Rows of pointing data

****************************************

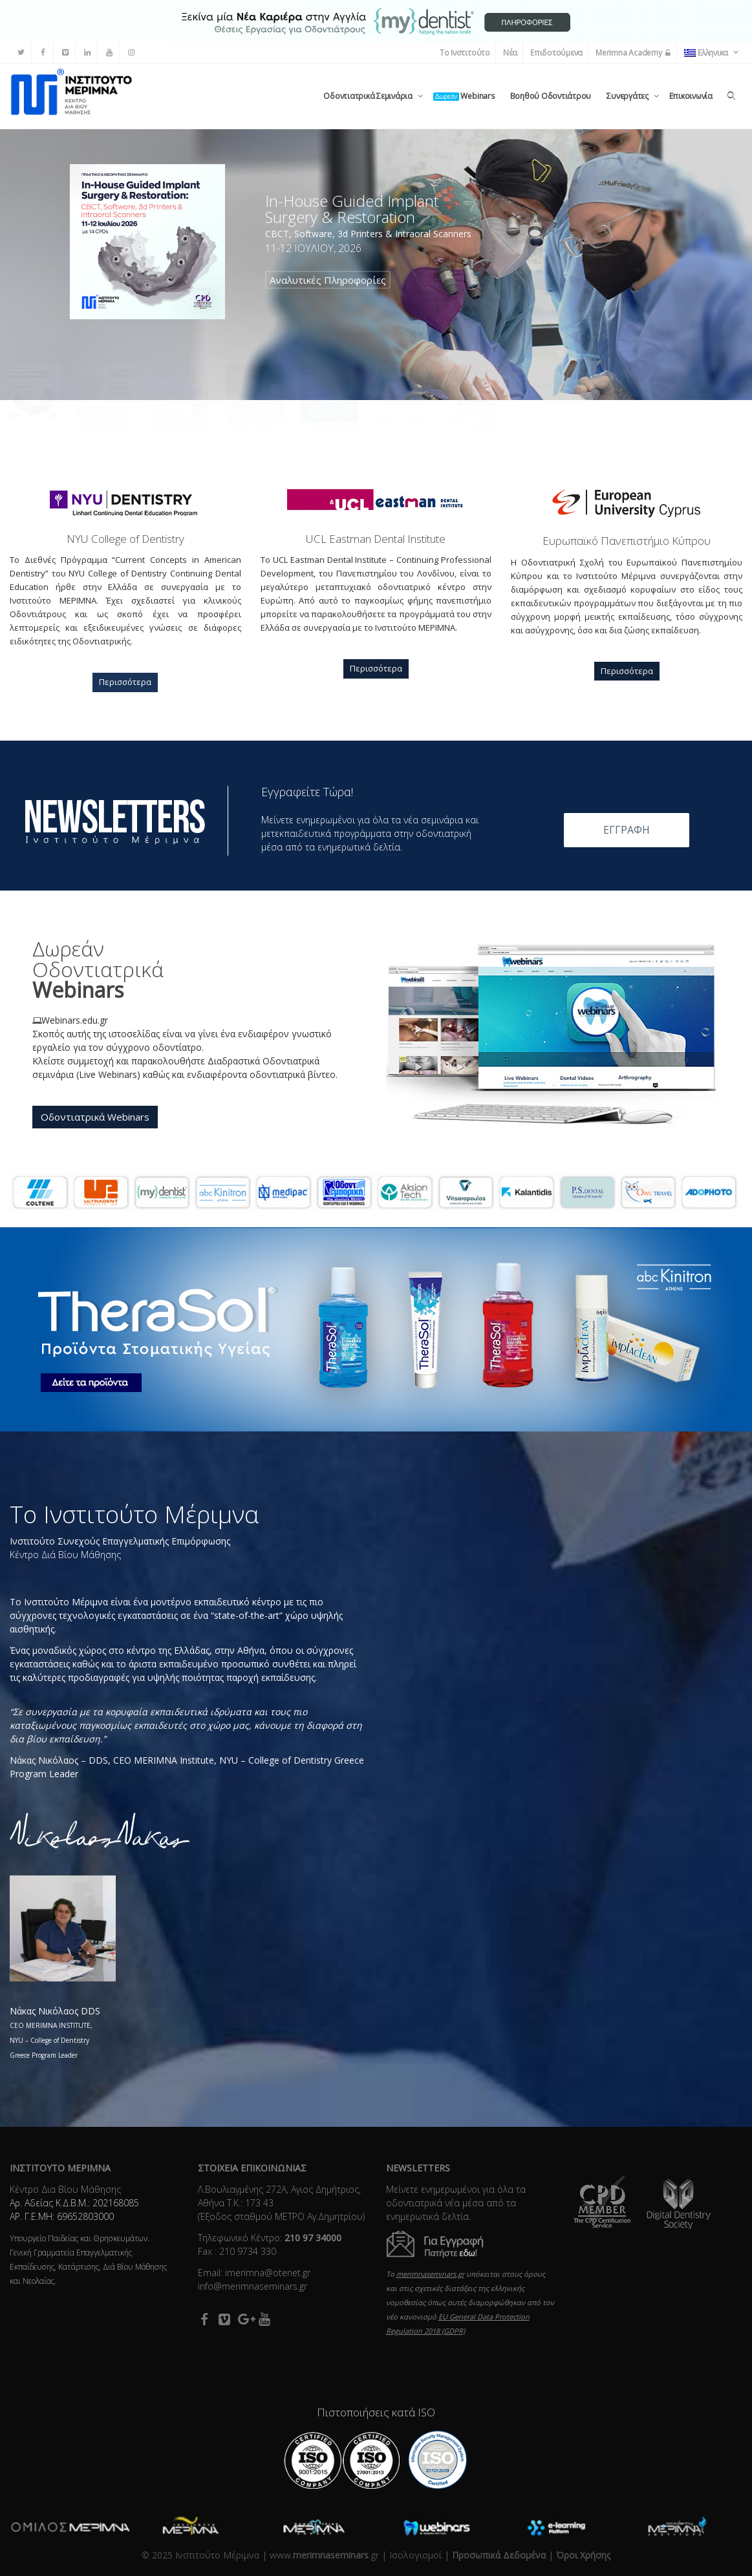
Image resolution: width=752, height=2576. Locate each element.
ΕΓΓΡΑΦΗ (626, 830)
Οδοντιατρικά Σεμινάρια (368, 95)
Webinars (464, 95)
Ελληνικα (707, 52)
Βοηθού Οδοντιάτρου (551, 95)
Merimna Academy (633, 52)
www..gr (324, 2555)
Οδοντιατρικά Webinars (95, 1116)
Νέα (510, 52)
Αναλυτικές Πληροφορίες (328, 279)
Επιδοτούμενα (556, 52)
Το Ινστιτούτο (465, 52)
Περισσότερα (125, 682)
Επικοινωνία (691, 95)
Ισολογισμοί (415, 2555)
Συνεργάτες (628, 95)
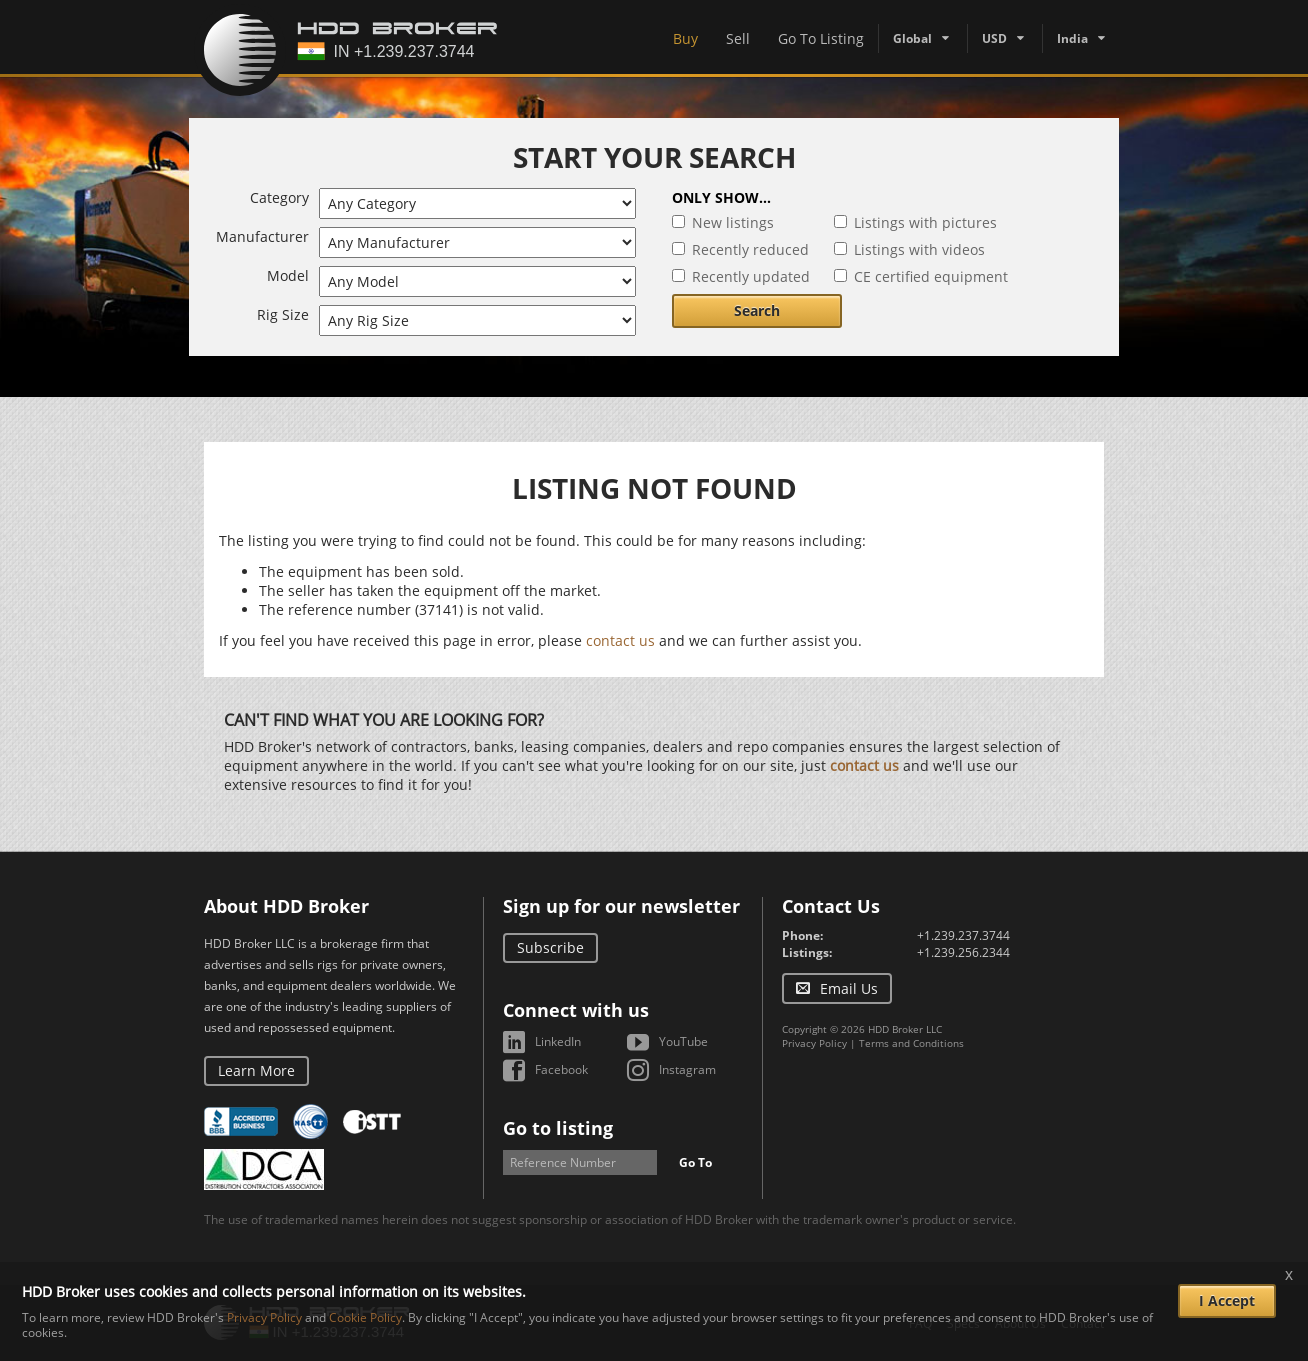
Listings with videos (919, 249)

****************************************

◆ **Aim**:
Rewrite all the rows above, changing every "Webinars" to "Online Seminars" and leaving everything else as it is. Omit the pictures.

◆ **Reply**:
Image resolution: width=752, height=2576. Locate each element.
ΕΓΓΡΑΦΗ (626, 830)
Οδοντιατρικά Σεμινάρια (368, 95)
Online Seminars (464, 95)
Ελληνικα (707, 52)
Βοηθού Οδοντιάτρου (551, 95)
Merimna Academy (633, 52)
www..gr (324, 2555)
Οδοντιατρικά Online Seminars (95, 1116)
Νέα (510, 52)
Αναλυτικές Πληροφορίες (328, 279)
Επιδοτούμενα (556, 52)
Το Ινστιτούτο (465, 52)
Περισσότερα (125, 682)
Επικοινωνία (691, 95)
Ισολογισμοί (415, 2555)
Συνεργάτες (628, 95)
Listings with videos (919, 249)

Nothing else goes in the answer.